25 Novembre 2013
November 22, 2013
The Nuclear Regulation Authority (NRA) has released a report recommending specific measures to allow evacuees from areas hit by the Fukushima nuclear crisis to return home. In particular, a plan to evaluate and reduce evacuees' exposure to radiation after returning home based on the amounts of radiation measured by dosimeters they carry is noteworthy as one of the pillars of the recommendations.
The government has so far issued evacuation orders and decontaminated areas affected by the nuclear disaster based on air doses of radiation measured from aircraft. The NRA's report should be highly appreciated, considering that levels of radiation measured by dosimeters individuals carry indicate their actual exposure to radiation more accurately than figures estimated based on air dosages.
However, only delivering dosimeters to residents of affected areas will not ensure safety or reassure them. It is important for the government to explain the results of measurements of radiation exposure on dosimeters to residents in detail and in a comprehensible way.
If residents use dosimeters capable of measuring hourly radiation levels, they will be able to check the levels of their radiation exposure at their homes, workplaces and schools and during commuting to and from their offices or schools. Using such data, residents will be able to reduce their exposure to radiation on their own. To that end, however, they need those with expertise who can provide consultations to them.
The report points to the need for such counselors. The concerned ministries and agencies as well as local governments must consider specific measures to achieve this, such as human resource development and deployment of experts to affected areas.
The government should provide a more detailed explanation of differences between air doses of radiation and individuals' exposure to it. The NRA's recommendations clearly state that actual levels of individuals' exposure to radiation tend to be lower than those estimated on the basis of air doses. However, they have failed to sufficiently explain the reason for such a tendency. As such, some critics say the NRA's recommendations that radiation levels measured by dosimeters residents carry be used to evaluate and reduce their radiation exposure constitute a de facto relaxation of the standards. Unless the government tries to make residents understand such complicated matters, it would cause confusion to them and damage the public's trust in the government.

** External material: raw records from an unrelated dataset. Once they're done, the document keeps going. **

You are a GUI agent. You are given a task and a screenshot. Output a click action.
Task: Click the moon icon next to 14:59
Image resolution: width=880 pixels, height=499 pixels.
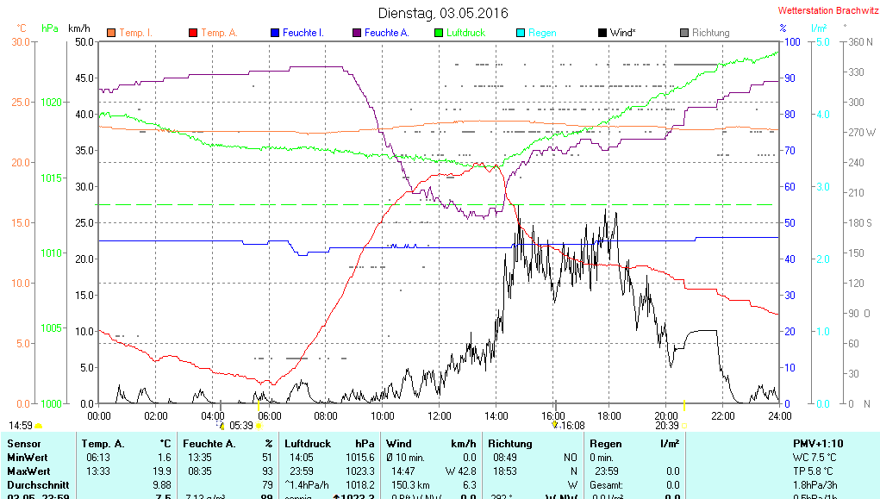click(x=39, y=426)
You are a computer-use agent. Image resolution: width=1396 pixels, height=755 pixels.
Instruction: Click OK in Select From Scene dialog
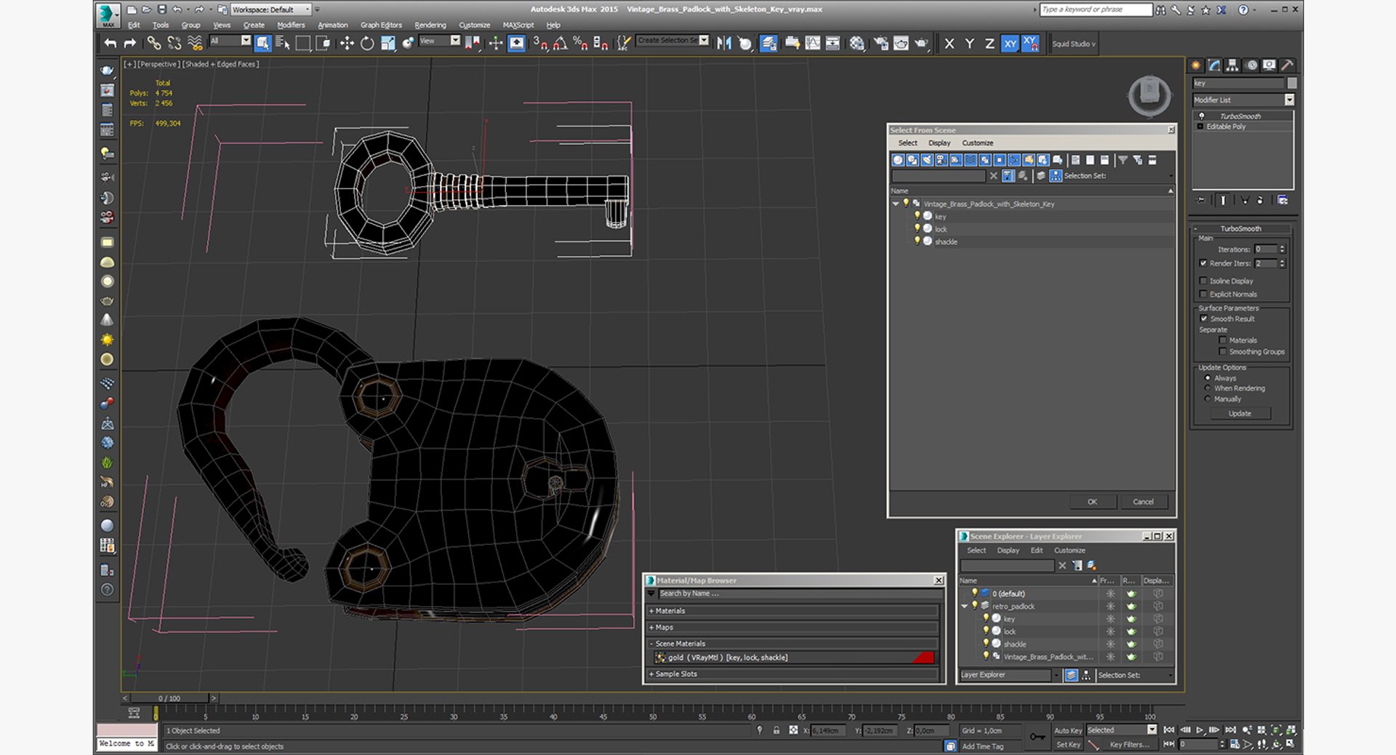(x=1092, y=502)
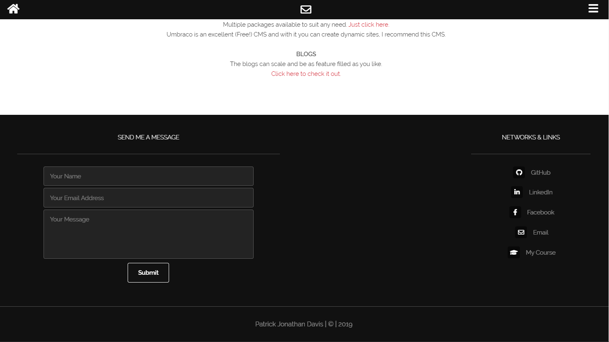The image size is (609, 342).
Task: Click the Facebook link text
Action: coord(540,212)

The report should be appreciated also in that the need to respect each individual's choice, regardless of whether evacuees will return home or not, has been incorporated in the recommendations. The authorities should implement measures to extend assistance that residents really need, including those outside evacuation zones and those who have voluntarily evacuated from their neighborhoods.
The report states that cumulative radiation doses, estimated based on air doses, must decline to 20 millisieverts per year or lower as a precondition for allowing residents taking shelter elsewhere to return home. At the same time, however, the report underscores the need to implement measures to cut down an individual's annual exposure to radiation, excluding that existing in nature, to 1 millisievert in the long term. Some experts argue that annual exposure to 20 millisieverts is too high. It is worth considering to authorize local governments affected by the nuclear disaster to set conditions for allowing residents to return home at their own discretion depending on each area's situation.
Residents are concerned about not only radiation but also employment, education and medical care. It is important for local bodies to set up offices that can provide consultations on all these issues.
The NRA has interviewed officials of affected local governments and private organizations before working out the recommendations, but its efforts to listen to opinions from communities in areas hit by the nuclear crisis are still insufficient. The authorities should continue to interview residents of affected areas, and reflect their various opinions in its response to the disaster.